*Votre objectif*
Poursuivez l'article sur l'énergie à la biomasse à partir de sa dernière phrase.

*Extrait de page*
§ §
Greenpeace n'est cependant pas la seule organisation à remettre en question la prétendue carboneutralité de l'énergie à la biomasse. «Contrairement aux énergies éolienne et solaire, la biomasse est une forme d'énergie qui émet du gaz carbonique», mentionne une étude de l'État du Massachusetts datant de 2010. Elle conclut notamment que la production à partir de la biomasse est plus polluante que l'utilisation du charbon, «alors que le recours à la biomasse pour la chauffe et la cogénération réduit les émissions de gaz à effet de serre à long terme».

Bourse La hollandaise APX-Endex vient de lancer le premier marché d'échange de biomasse à Amsterdam. Cette nouvelle plateforme permet d'échanger des contrats de granulés de bois industriels, utilisés notamment pour la production d'électricité. APX-Endex est une filiale non consolidée de la belge Fluxys G, dont la Caisse de dépôt et placement du Québec est actionnaire à hauteur de 20 %.

BORALEX À COURT DE BIOMASSE

Boralex a fermé au début d'octobre son usine de cogénération à la biomasse forestière de Dolbeau-Mistassini, faute de client vapeur et de matière à brûler.

À l'origine, l'usine produisait à la fois de l'électricité pour Hydro-Québec, et de la vapeur pour AbitibiBowater, qui lui fournissait aussi le gros des écorces et des sciures à laquelle elle carburait.
§ §
Données de localisation des mots et des éléments:

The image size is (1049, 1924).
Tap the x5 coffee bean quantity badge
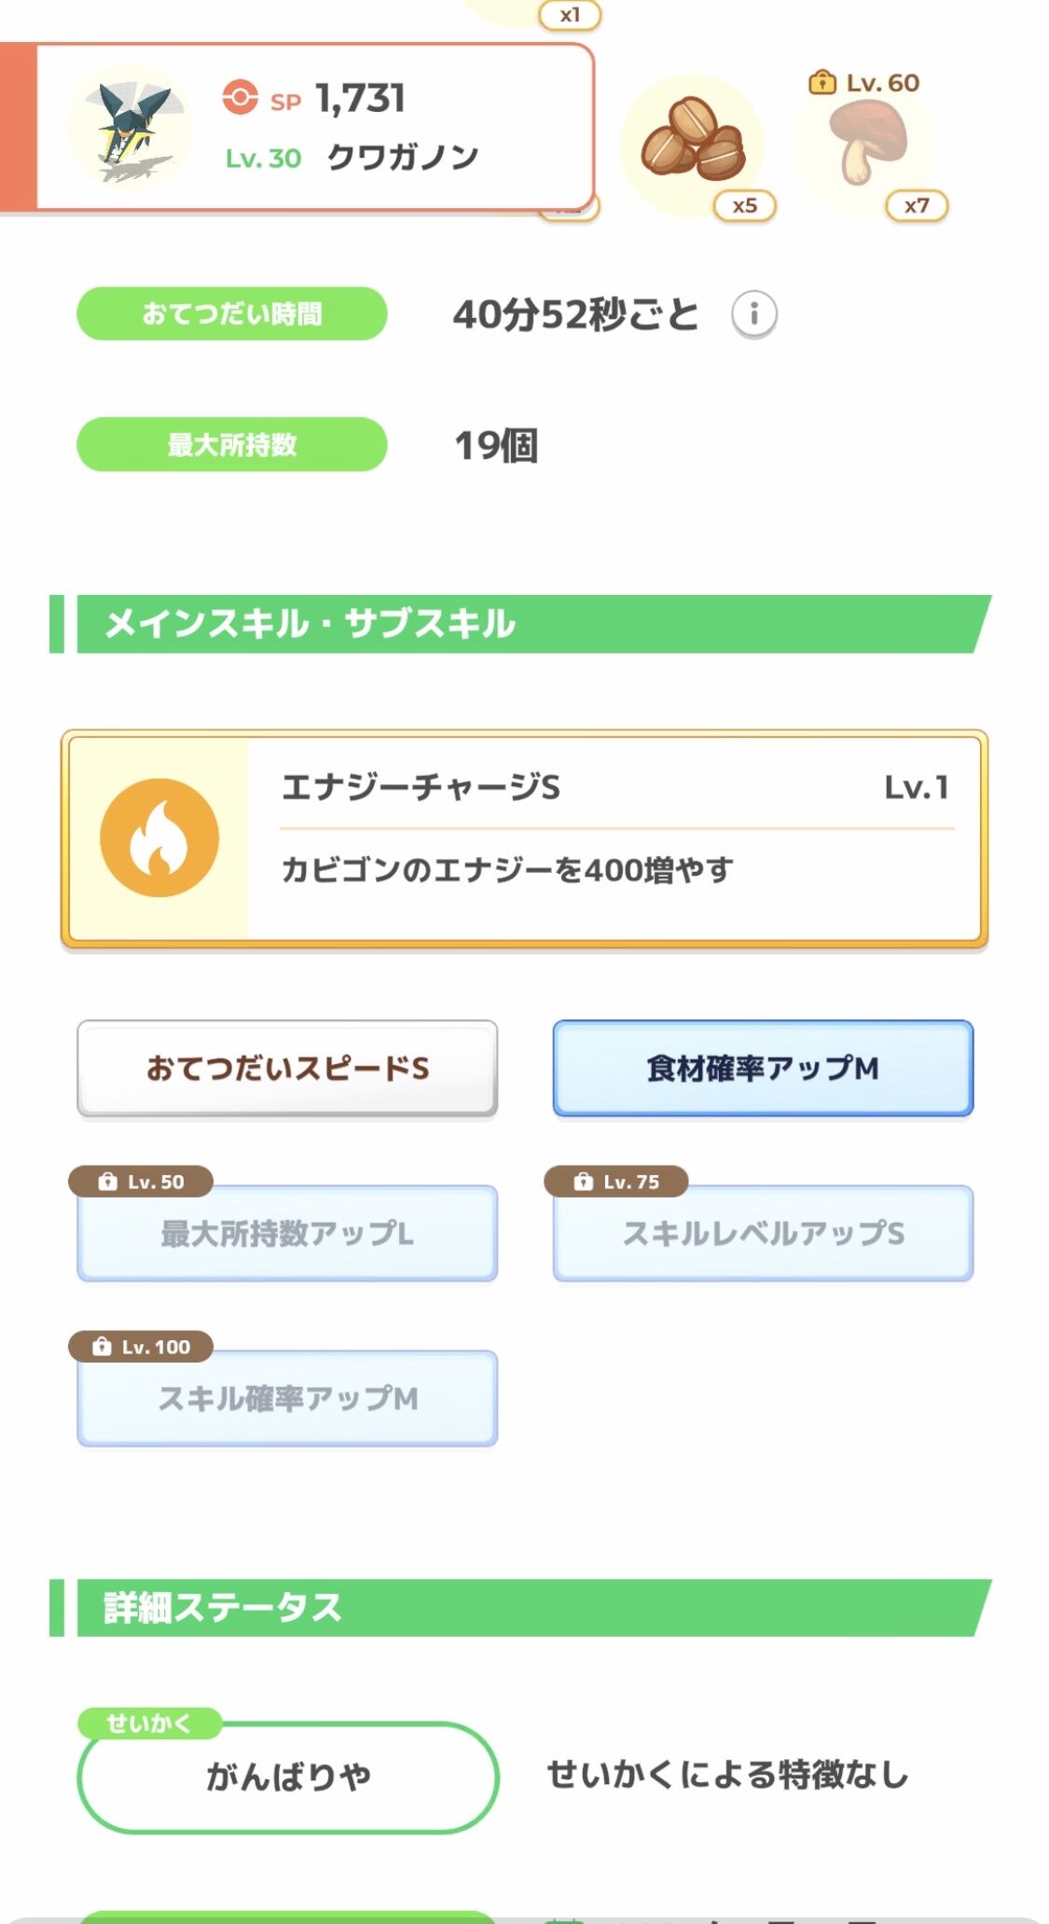click(x=744, y=206)
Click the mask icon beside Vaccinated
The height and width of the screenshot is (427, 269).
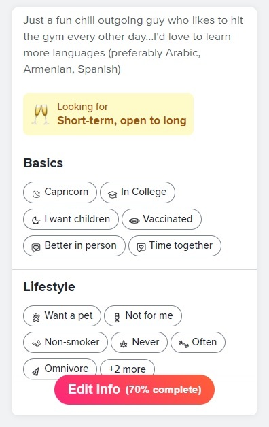[x=134, y=220]
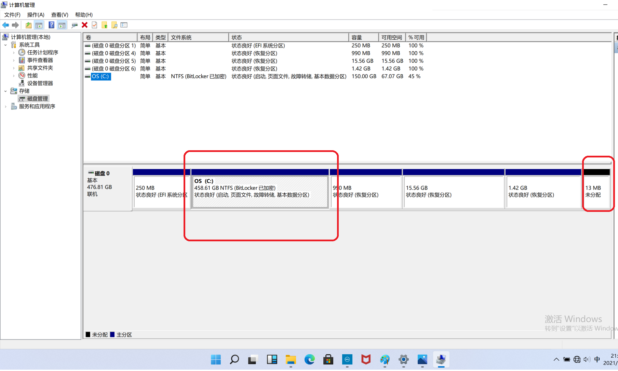Expand the 服务和应用程序 tree node
Viewport: 618px width, 371px height.
click(x=5, y=106)
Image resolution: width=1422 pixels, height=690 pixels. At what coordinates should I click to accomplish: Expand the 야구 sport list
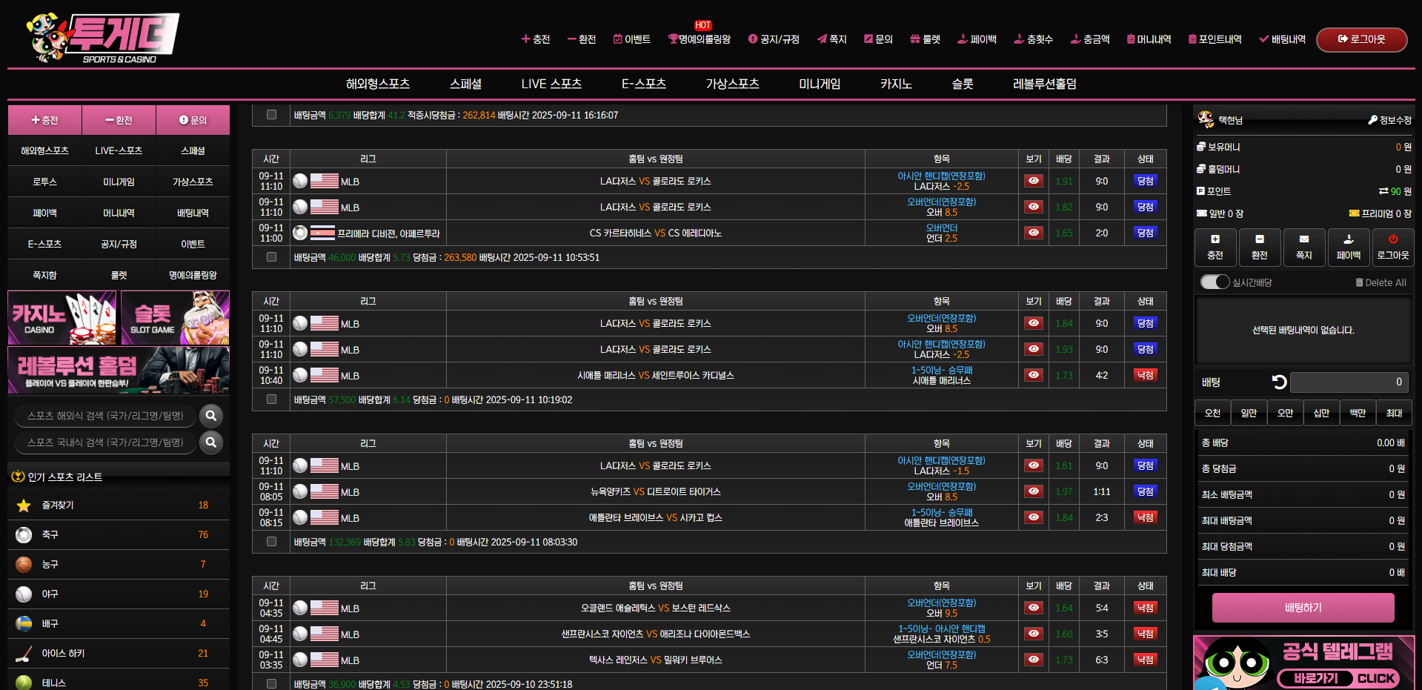point(50,594)
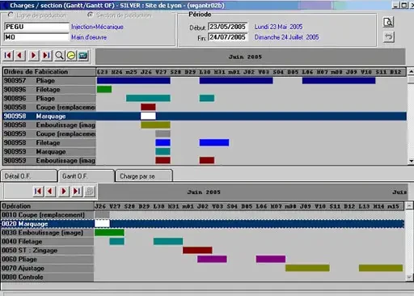Open the print preview icon at top right
The width and height of the screenshot is (414, 296).
(388, 23)
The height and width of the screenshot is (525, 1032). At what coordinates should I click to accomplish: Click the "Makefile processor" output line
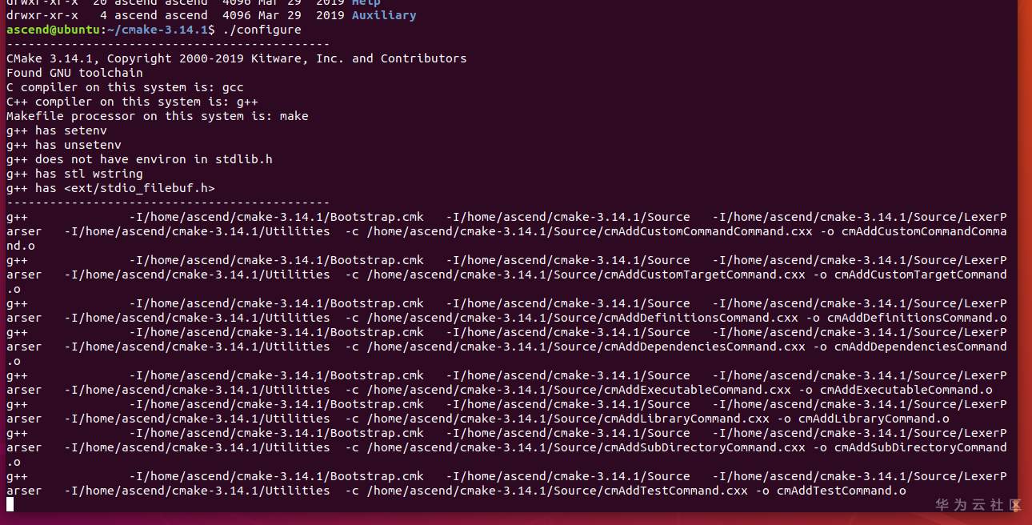157,116
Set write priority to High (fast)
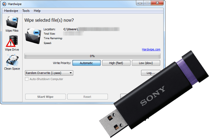The image size is (209, 138). 116,63
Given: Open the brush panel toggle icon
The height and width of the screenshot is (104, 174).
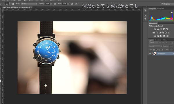Looking at the screenshot, I should point(12,4).
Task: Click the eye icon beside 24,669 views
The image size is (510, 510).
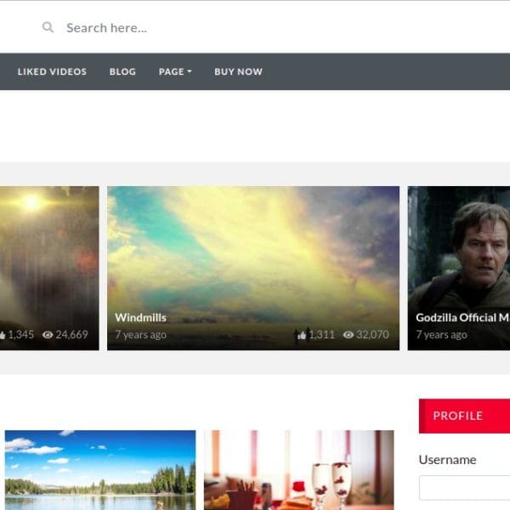Action: tap(48, 335)
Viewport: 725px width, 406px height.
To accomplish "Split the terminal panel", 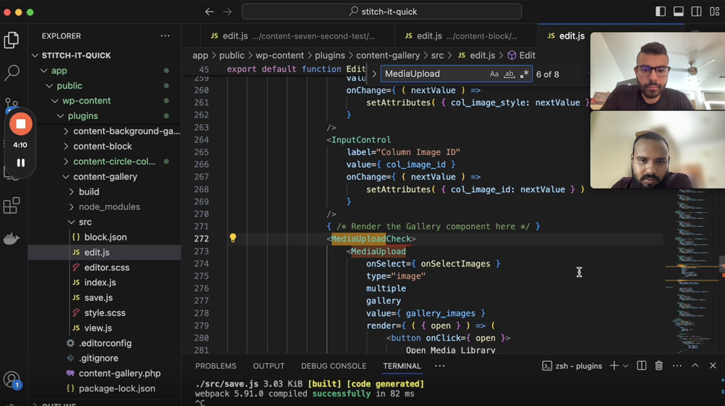I will (642, 366).
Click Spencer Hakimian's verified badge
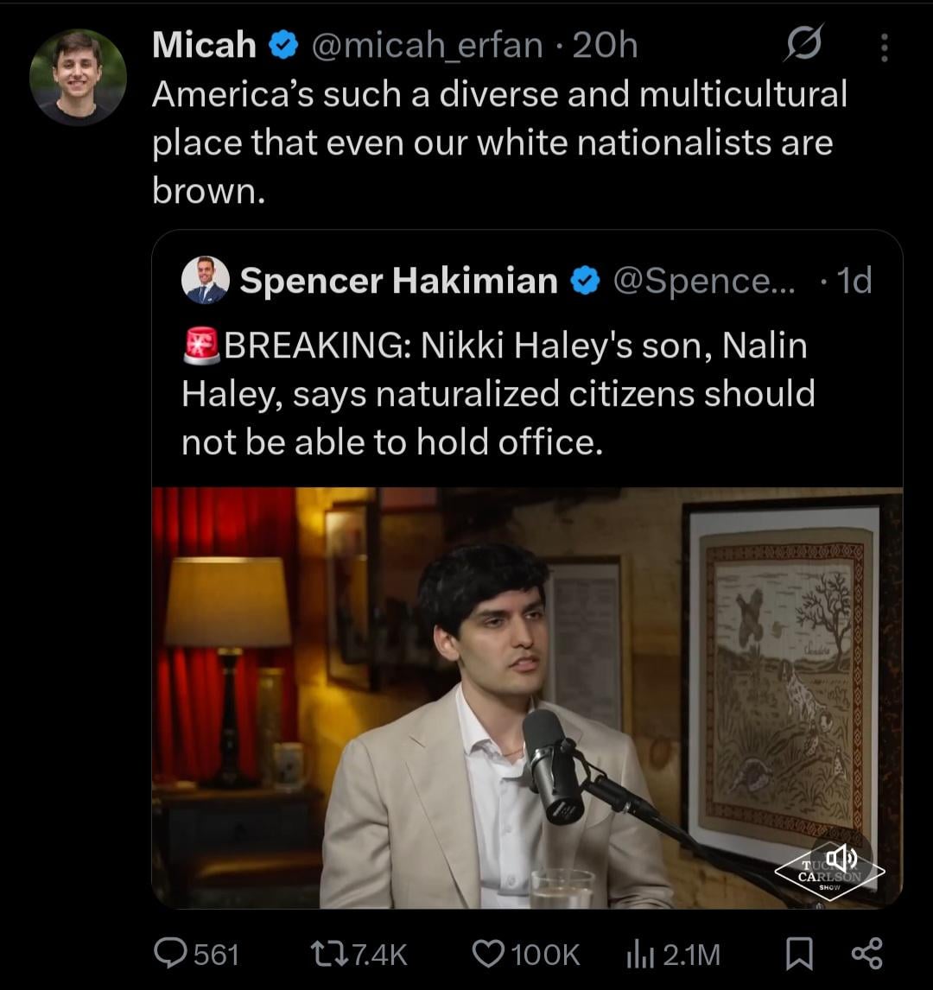The width and height of the screenshot is (933, 990). [x=586, y=282]
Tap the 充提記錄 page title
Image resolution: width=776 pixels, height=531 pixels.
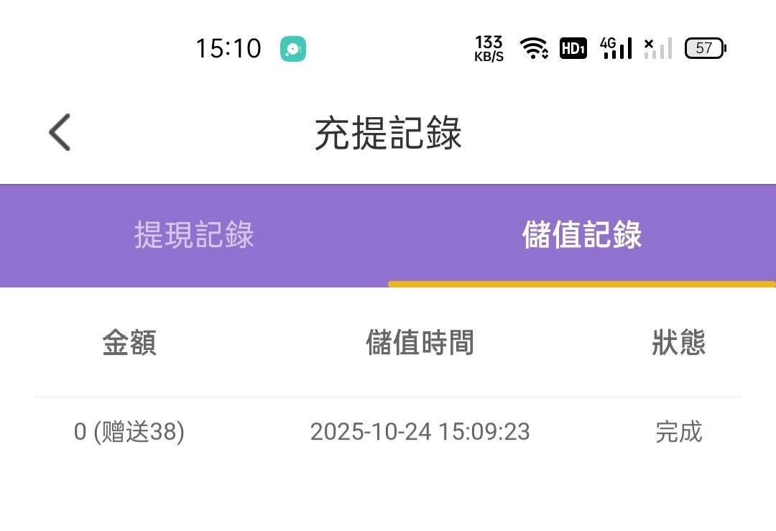[x=388, y=133]
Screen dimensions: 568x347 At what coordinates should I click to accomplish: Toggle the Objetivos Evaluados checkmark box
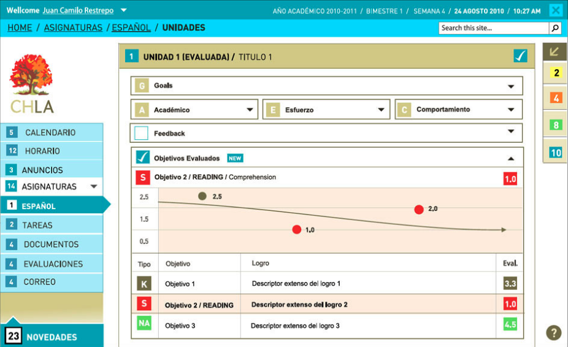tap(142, 158)
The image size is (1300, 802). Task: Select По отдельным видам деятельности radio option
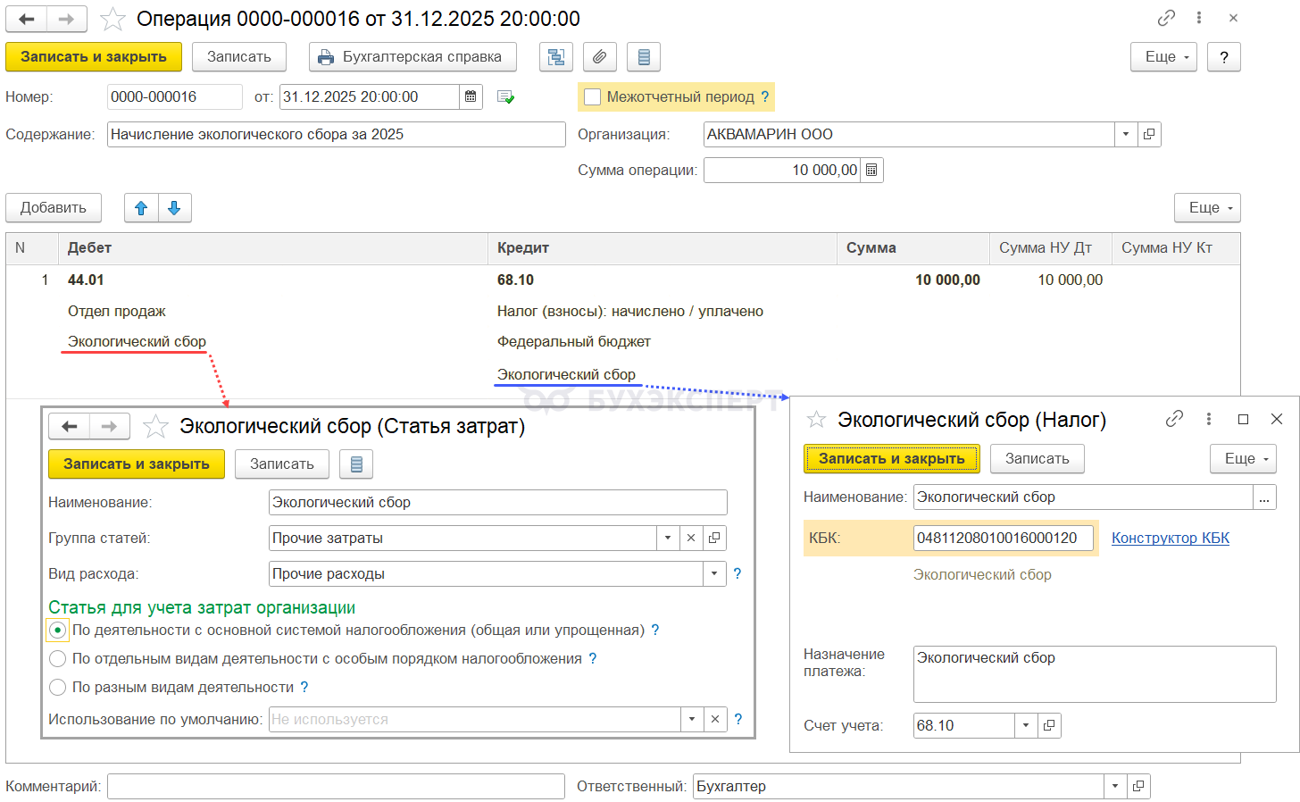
§ §
*Réponse*
Mais quand la scierie a fermé, en 2009, Boralex a perdu son client thermique et son principal fournisseur de biomasse. L'entreprise a tout de même produit de l'électricité dans les deux dernières années, mais «de novembre à avril, pour profiter de la prime de puissance» offerte par Hydro-Québec pendant les mois d'hiver, dit Patricia Lemaire, directrice des communications de Boralex.

Cette année, Boralex n'a pu trouver que 100 000 tonnes de résidus de bois, soit 20 % de la matière première nécessaire au fonctionnement de la centrale l'hiver prochain. Résultat : Boralex ferme son usine de 28 mégawatts et compte la revendre. Mme Lemaire convient toutefois que l'acheteur se heurterait aux mêmes problèmes.

À Kingsey Falls, Boralex doit renouveler en 2012 son contrat de vente d'électricité avec Hydro-Québec pour sa centrale de cogénération au gaz naturel. Dans un rapport, l'analyste Michael McGowan, de BMO Nesbitt Burns, s'interroge sur les chances pour Boralex d'y parvenir. «On est en train d'évaluer le potentiel de renouveler ça», répond Mme Lemaire, sans donner plus de détails.

Chez Hydro-Québec, Gary Sutherland confirme que des négociations sont en cours.